CONSIGNE DONNÉE 1:
Recopiez fidèlement le passage source en commençant à « L’illusion prolétarienne » et en terminant à « rien ne rebute. ».
CONSIGNE DONNÉE 2:
Répondez aux questions suivantes à partir du passage source.
(a) Quelle capacité manque à la foule de gens qui savent parfaitement lire ?
(b) Sous quelle bannière se sont agglomérées des foules fanatisées ?
(c) De quoi les socialistes qui ont précédé Marx parlaient-ils à l'être humain ?

PASSAGE SOURCE:
►

L’illusion prolétarienne

La plus grande force des régimes totalitaires de notre temps a été d’arriver à inculquer les mêmes idées à une foule de gens qui savent parfaitement lire, mais qui n’ont pas la capacité de choisir leurs lectures. Le Pouvoir choisit pour eux, décrète ce qui est bon et ce qui est mauvais et, par une diffusion constante de contre-vérités très acceptables, voire par l’exploitation maxima du sentiment chauvin, parvient à créer un fanatisme que rien ne rebute.

C’est ainsi que ce sont agglomérées, sous la bannière de l’anticapitalisme et de l’anti-impérialisme, des foules fanatisées préparant pour elles une exploitation et une oppression plus implacables que celles dont elles croyaient se délivrer. L’espérance prophétique enfoncée dans les cervelles par la prédication marxiste est une de ces formidables escroqueries qui résultent de la duperie des mots et des mythes forgés par une propagande supérieurement organisée.

Les socialistes qui ont précédé Marx tenaient compte de l’infinie complexité de l’être humain, de ses besoins moraux et matériels ; ils lui parlaient de justice, de vérité, de liberté individuelle, de fraternité…Marx est arrivé avec sa pile de bouquins, affirmant solennellement que les seules vérités nécessaires, et accessibles, aux hommes étaient contenues dans son monumental « catéchisme ».

◄

INFORMATIONS AFFICHÉES:
►

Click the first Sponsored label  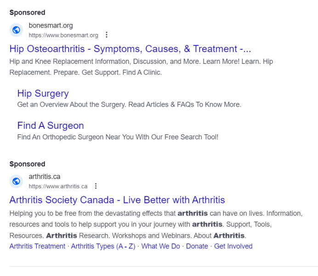pyautogui.click(x=27, y=12)
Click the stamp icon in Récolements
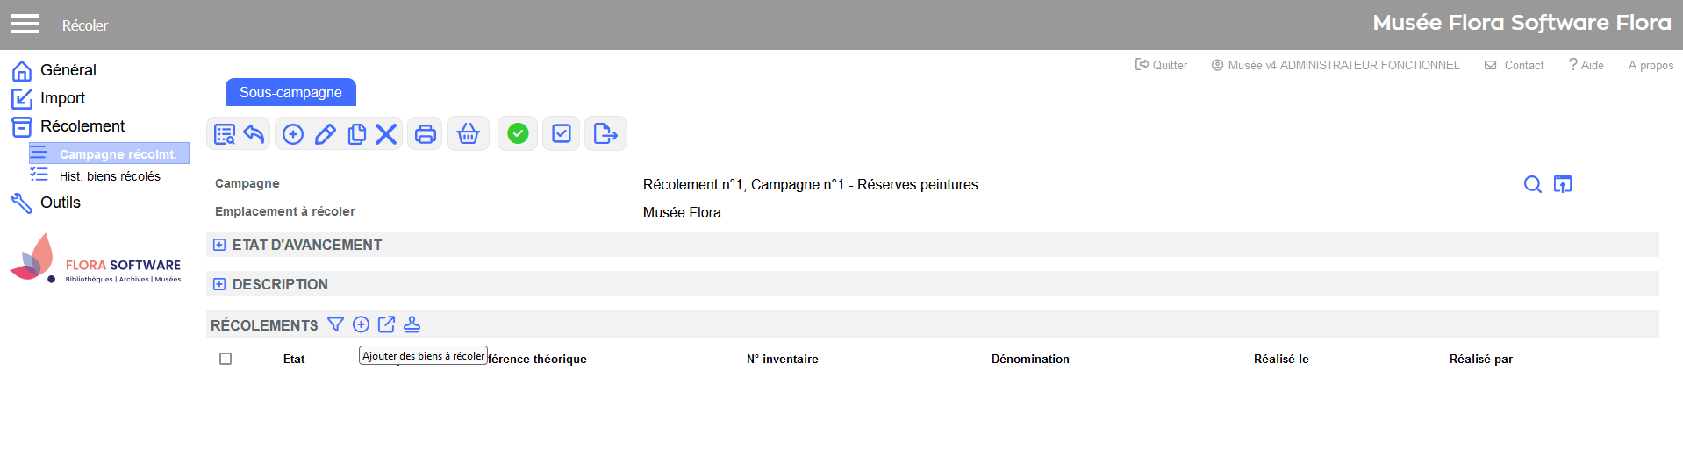This screenshot has height=456, width=1683. 412,324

◄

CORRIGÉ 1:
L’illusion prolétarienne

La plus grande force des régimes totalitaires de notre temps a été d’arriver à inculquer les mêmes idées à une foule de gens qui savent parfaitement lire, mais qui n’ont pas la capacité de choisir leurs lectures. Le Pouvoir choisit pour eux, décrète ce qui est bon et ce qui est mauvais et, par une diffusion constante de contre-vérités très acceptables, voire par l’exploitation maxima du sentiment chauvin, parvient à créer un fanatisme que rien ne rebute.

CORRIGÉ 2:
(a) Ils n'ont pas la capacité de choisir leurs lectures.
(b) Sous la bannière de l'anticapitalisme et de l'anti-impérialisme.
(c) Ils lui parlaient de justice, de vérité, de liberté individuelle et de fraternité.